South Korea will introduce new regulations regarding cryptocurrencies

South Korea, one of the key players in the global technology market, is planning a significant change in its cryptocurrency policy. According to the Yonhap agency, the local Financial Services Commission (FSC) is considering lifting the ban on institutional cryptocurrency trading. This is a step that can significantly influence the development of the local cryptocurrency market and open new investment opportunities for financial institutions.

FSC’s new approach – South Korea is focusing on a new opening

The FSC, South Korea’s main financial regulator, announced its intention to gradually allow institutional investors to open trading accounts on cryptocurrency exchanges. The first step is to allow non-profit organizations to trade cryptocurrencies.

So far, under the Act on the Use of Financial Information, cryptocurrency trading was reserved only for retail investors verified by name and surname. While a formal ban on institutions has never existed, the FSC has long recommended that banks refuse to open institutional accounts on cryptocurrency exchanges. Changing the applicable regulations is the fulfillment of one of the election promises of President Yoon Suk-yeol, who seeks to promote the cryptocurrency sector in the country. Yes, this is about the president who tried to impose martial law in South Korea and who will be impeached.

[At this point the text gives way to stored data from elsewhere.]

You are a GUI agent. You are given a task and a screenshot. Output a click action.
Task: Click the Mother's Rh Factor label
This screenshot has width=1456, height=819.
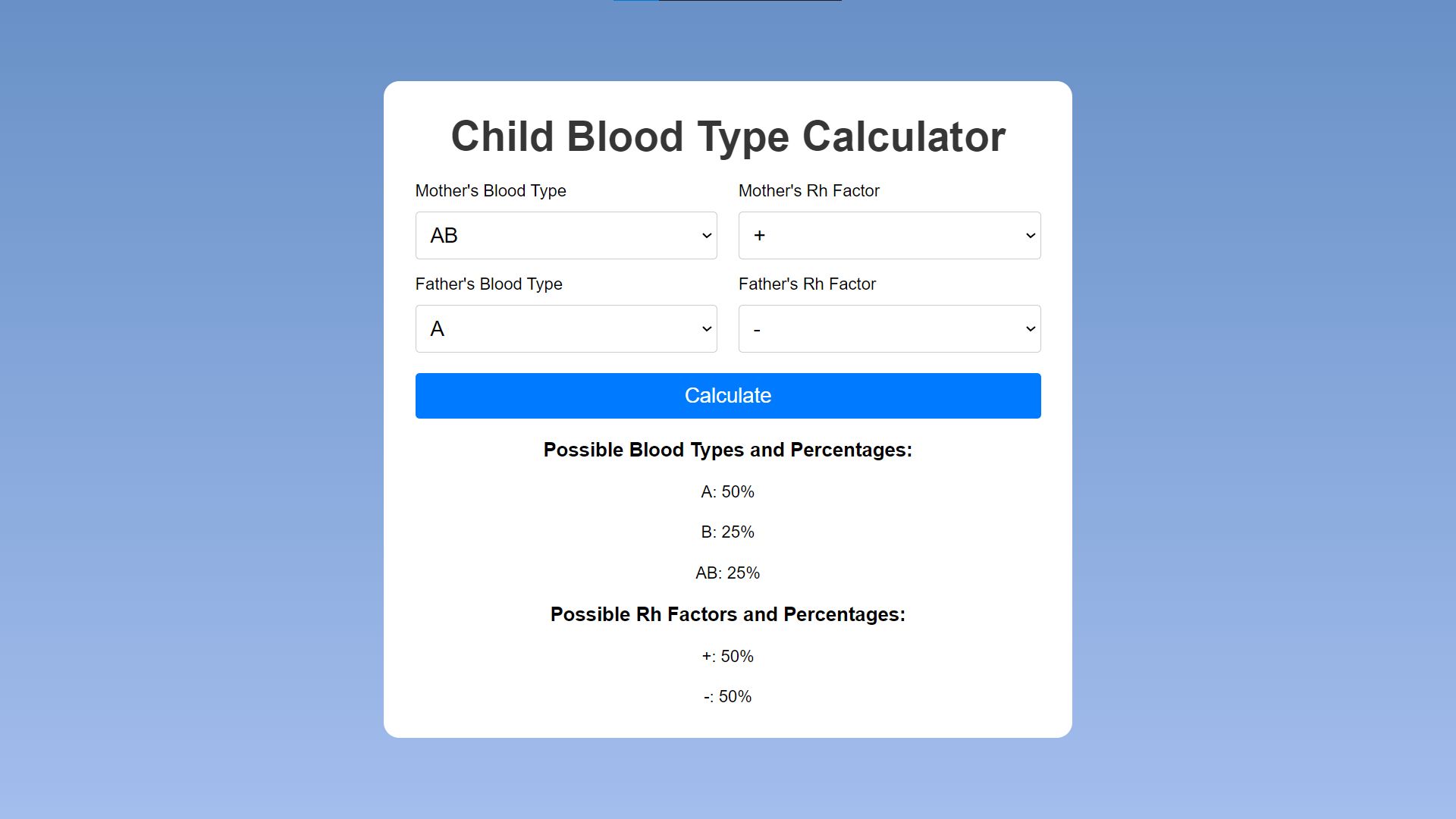coord(809,191)
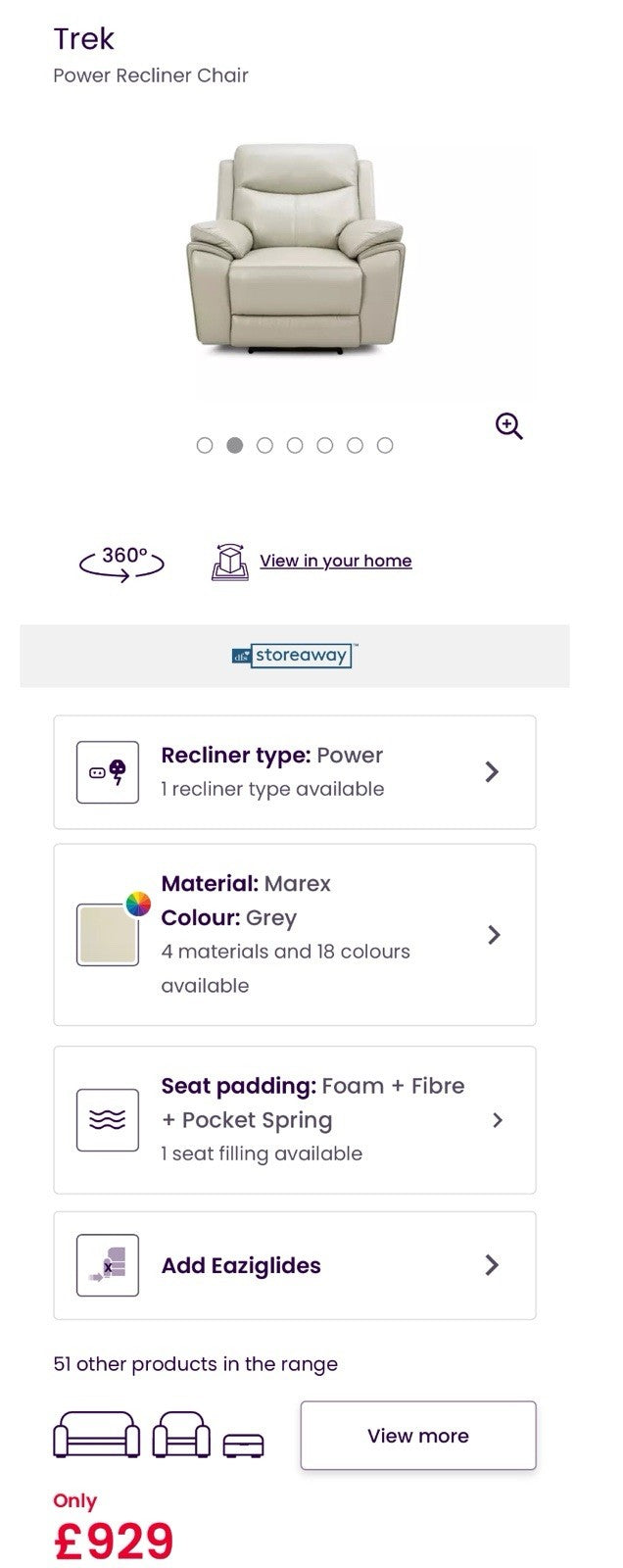
Task: Click the Storeaway banner
Action: (x=295, y=656)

What will the lifting of the ban change?

Making this change could have far-reaching consequences. Firstly, there will be new investment opportunities – opening the cryptocurrency market to financial institutions will increase market liquidity and capitalization. A natural consequence will be an increase in confidence in the cryptocurrency sector, as regulated institutional access can increase the credibility of the digital asset sector in the eyes of retail investors.

It is also worth emphasizing that the FSC announced cooperation with the Digital Assets Committee to develop further regulations, including rules regarding stablecoins, cryptocurrency exchanges and tokenization of assets.

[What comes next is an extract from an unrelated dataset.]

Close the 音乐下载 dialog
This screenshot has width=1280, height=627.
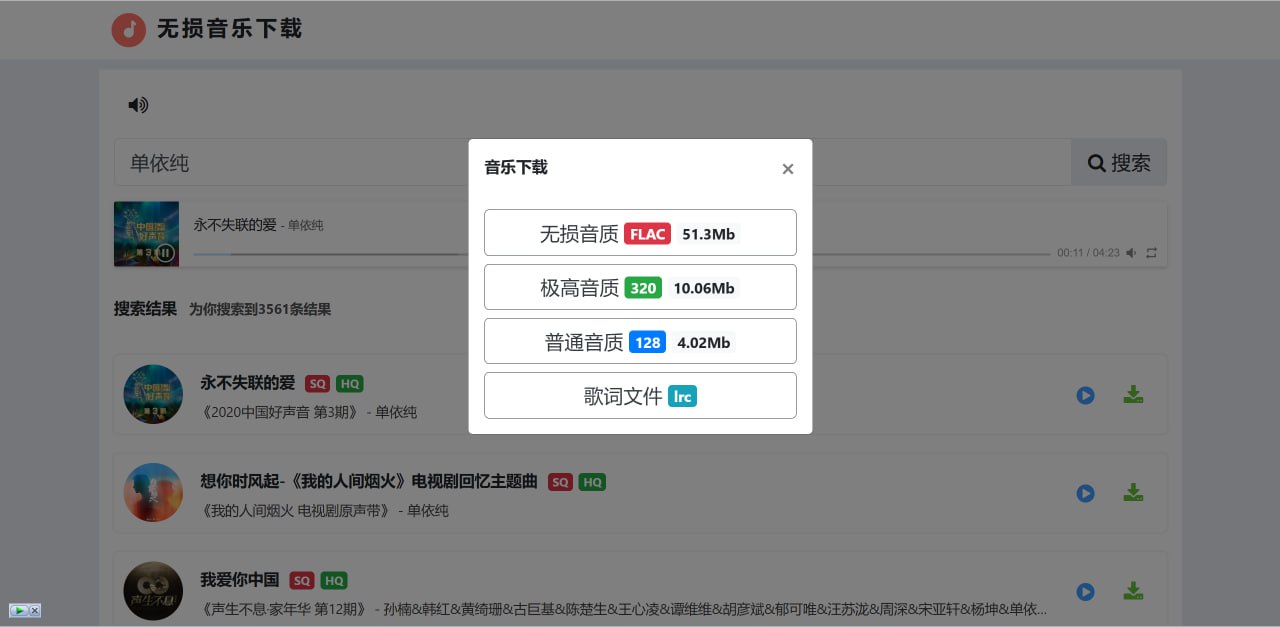pos(787,169)
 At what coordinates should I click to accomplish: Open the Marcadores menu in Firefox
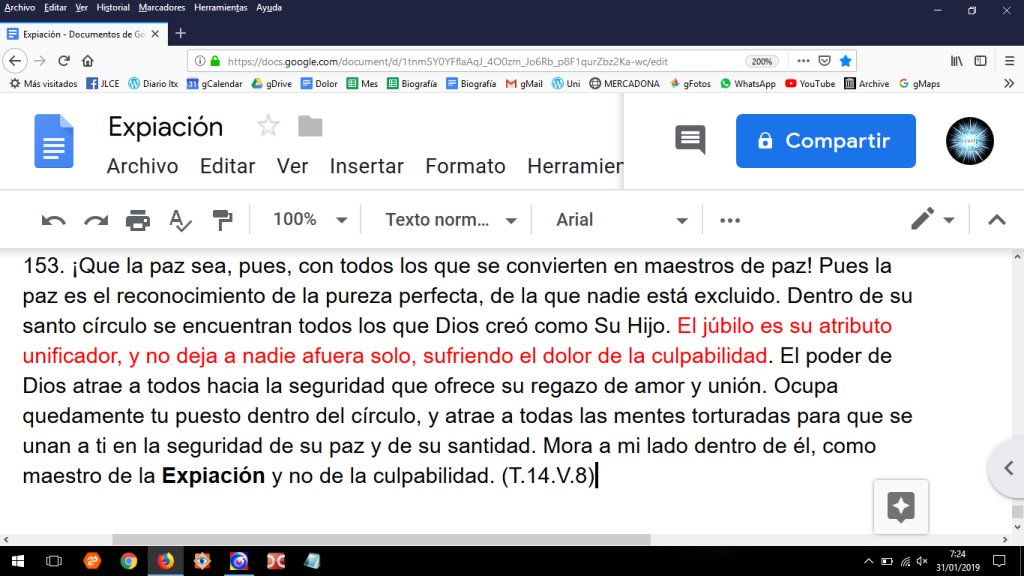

Legal and regulatory context

The proposed changes are part of broader efforts by the South Korean government to create a stable and transparent regulatory environment for cryptocurrencies. In July 2023, the Digital Assets Investor Protection Act entered into force, the second part of which is to focus on stablecoins and exchange rules.

The FSC also plans to amend the Financial Information Act, introducing a system for verifying the main shareholders of digital asset service providers. This is intended to increase transparency and investor protection. Such a restrictive approach to regulation results from two reasons – the first is Do Kwon and the Terraform Labs scandal, and the second is the extremely dangerous criminal activities of the Lazarus Group from North Korea.

The broader global context

South Korea is not the only country focusing on the development of the cryptocurrency sector. Similar steps were taken, among others: in the USA and the European Union, where financial institutions are increasingly involved in trading digital assets, and some banks are increasingly considering establishing BTC as one of their reserves (e.g. the Czech Republic).

If the changes are implemented, South Korea could become one of the leaders in the adoption of cryptocurrencies, combining modern technologies with a transparent and stable regulatory system. This opens new prospects not only for local investors, but also for global market players interested in entering the Asian market.

Will South Korea actually seize the moment and introduce a new crypto law?

The lifting of the ban on institutional cryptocurrency trading in South Korea is a step towards greater acceptance of digital assets in the financial market. Combined with the planned regulations, this may contribute to the further development and professionalization of the cryptocurrency market, while attracting greater investments both from home and abroad. However, given the chaos in the country, it is difficult to say whether the bill will pass in exactly the form planned.